Stripe provides a lot of documentation on how to do things server side. There are examples in Ruby, Python, PHP, Java, Node, Go, and .NET, but the problem here is that these are examples either in languages that I don't know well enough to be certain I'm not doing something stupid and/or require a lot of additional stuff on the server. I wasn't eager to figure out how to safely install and configure new software on the server and for something as small as this I also wasn't interested in brushing up on languages that I've never used for anything seriously and that I also haven't played with in a long time.

Fortunately, it also provides examples in curl. This is a common command line utility that I suspect is included in the documentation so that people can learn the Stripe API and see exactly what information needs to be sent and what information is received before they start writing code. I wasn't about to implement payment processing in shell scripts, but behind curl is a C language library called libcurl and it's trivial to convert the curl examples into code using libcurl. Typica is written in C++ and it uses C libraries to communicate with some of the hardware that Typica supports so this is well within my comfort zone.

This is how I decided that the server side processing would be done as a native executable written in C++. Not the most common choice for CGI programs, but one that should probably be considered more often.

Programs written to be run from a web server are a little bit different from most.

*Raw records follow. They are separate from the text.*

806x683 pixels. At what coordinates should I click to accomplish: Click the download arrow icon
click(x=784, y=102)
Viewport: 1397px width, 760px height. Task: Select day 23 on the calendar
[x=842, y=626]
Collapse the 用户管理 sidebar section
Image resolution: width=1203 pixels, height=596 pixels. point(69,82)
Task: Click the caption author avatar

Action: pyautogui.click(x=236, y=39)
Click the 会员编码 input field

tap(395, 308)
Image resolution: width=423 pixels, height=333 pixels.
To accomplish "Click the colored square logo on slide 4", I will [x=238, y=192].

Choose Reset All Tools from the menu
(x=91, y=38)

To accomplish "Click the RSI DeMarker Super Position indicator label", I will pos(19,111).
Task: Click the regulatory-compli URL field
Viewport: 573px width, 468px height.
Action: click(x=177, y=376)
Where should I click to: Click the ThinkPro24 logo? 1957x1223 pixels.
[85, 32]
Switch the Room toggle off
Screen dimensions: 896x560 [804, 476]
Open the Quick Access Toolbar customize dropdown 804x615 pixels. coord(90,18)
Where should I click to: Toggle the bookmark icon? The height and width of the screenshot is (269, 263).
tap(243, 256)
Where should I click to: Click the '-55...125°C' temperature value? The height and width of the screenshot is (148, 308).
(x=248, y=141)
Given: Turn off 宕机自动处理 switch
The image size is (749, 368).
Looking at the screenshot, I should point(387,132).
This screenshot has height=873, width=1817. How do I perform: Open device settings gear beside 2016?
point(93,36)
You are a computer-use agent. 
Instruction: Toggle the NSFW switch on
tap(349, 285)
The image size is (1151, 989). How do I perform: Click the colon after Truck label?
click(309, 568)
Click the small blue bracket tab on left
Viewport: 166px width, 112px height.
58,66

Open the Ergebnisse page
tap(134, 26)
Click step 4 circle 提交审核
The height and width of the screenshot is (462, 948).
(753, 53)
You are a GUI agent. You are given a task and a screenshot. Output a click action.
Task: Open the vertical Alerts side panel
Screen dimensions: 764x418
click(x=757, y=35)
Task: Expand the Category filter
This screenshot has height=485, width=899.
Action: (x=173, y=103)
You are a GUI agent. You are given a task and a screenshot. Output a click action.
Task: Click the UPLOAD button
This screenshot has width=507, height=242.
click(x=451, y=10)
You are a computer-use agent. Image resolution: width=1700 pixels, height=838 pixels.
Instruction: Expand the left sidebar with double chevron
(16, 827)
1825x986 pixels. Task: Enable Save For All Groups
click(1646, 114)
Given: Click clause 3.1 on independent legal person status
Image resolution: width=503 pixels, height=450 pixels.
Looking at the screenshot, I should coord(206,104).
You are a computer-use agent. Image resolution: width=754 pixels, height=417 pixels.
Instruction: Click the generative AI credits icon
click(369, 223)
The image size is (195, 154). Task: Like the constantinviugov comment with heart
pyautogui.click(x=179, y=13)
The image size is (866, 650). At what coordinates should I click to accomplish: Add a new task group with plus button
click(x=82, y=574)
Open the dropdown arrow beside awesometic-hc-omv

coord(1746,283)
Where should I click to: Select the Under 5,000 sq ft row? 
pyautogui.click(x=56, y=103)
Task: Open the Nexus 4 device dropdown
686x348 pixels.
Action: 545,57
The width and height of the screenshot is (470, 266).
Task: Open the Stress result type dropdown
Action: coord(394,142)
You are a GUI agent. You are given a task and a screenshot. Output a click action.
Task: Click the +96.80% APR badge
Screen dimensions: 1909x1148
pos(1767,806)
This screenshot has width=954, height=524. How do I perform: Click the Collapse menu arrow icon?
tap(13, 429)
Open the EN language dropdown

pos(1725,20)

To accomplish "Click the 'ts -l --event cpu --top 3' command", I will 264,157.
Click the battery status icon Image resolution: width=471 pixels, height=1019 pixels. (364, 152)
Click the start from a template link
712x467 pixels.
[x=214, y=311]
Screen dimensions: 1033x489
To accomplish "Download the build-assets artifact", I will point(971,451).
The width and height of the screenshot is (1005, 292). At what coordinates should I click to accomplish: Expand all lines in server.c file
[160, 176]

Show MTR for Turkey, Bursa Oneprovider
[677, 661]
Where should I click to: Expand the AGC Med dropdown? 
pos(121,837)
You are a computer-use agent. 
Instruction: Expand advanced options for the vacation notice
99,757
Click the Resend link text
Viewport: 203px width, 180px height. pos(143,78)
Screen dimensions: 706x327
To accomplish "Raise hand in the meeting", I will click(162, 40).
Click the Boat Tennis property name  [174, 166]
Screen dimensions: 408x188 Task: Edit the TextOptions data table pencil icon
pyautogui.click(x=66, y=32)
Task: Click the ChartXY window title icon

The form is sent with an HTTP POST command. The web server receives this and sends the form data to my program on the standard input. The length of that input is passed in through an environment variable. That means the program needs to check that environment variable, convert the text into a number, and read that many bytes from standard input. The input is a URL encoded set of key value pairs so that needs to be decoded and the form fields split back out into separate pieces of data. In particular, I need the Stripe token and the number of cents to charge.

With that information extracted, it's time to use libcurl to send an encrypted message to Stripe with the required information and either receive the response or deal with any error that may have occurred.

The response from Stripe comes in the form of a big chunk of JSON. To report success or failure, I'd need to pull the relevant information out of that response. I decided to use RapidJSON for this instead of hacking together something on my own. I only needed to write one small convenience function to pull out the data I needed from the response.

I wanted to log these responses so that if anything went wrong I'd have something server side to investigate. Since I was already using PostgreSQL for other things on the server, I created a new database and a new role for accessing that database, keeping permissions set so that a service that accesses one database on the system can't gain access to unrelated databases. To connect to that database and create new log entries I just used libpq.

With the response processed and logged, it's time to generate the web page sent to report success or failure to the person who was trying to send money. This is just a matter of writing an HTTP Content-type header, an empty line, and the page HTML on the standard output. To see that response, scroll back up and use the form to send money in support of ongoing Typica development.

That's all there is to it. With the program compiled, the resulting executable moved to a special location where the web server will look for it, and a tiny bit of server reconfiguration to enable that, I now have this little pay what you want form backed by a tiny server side program.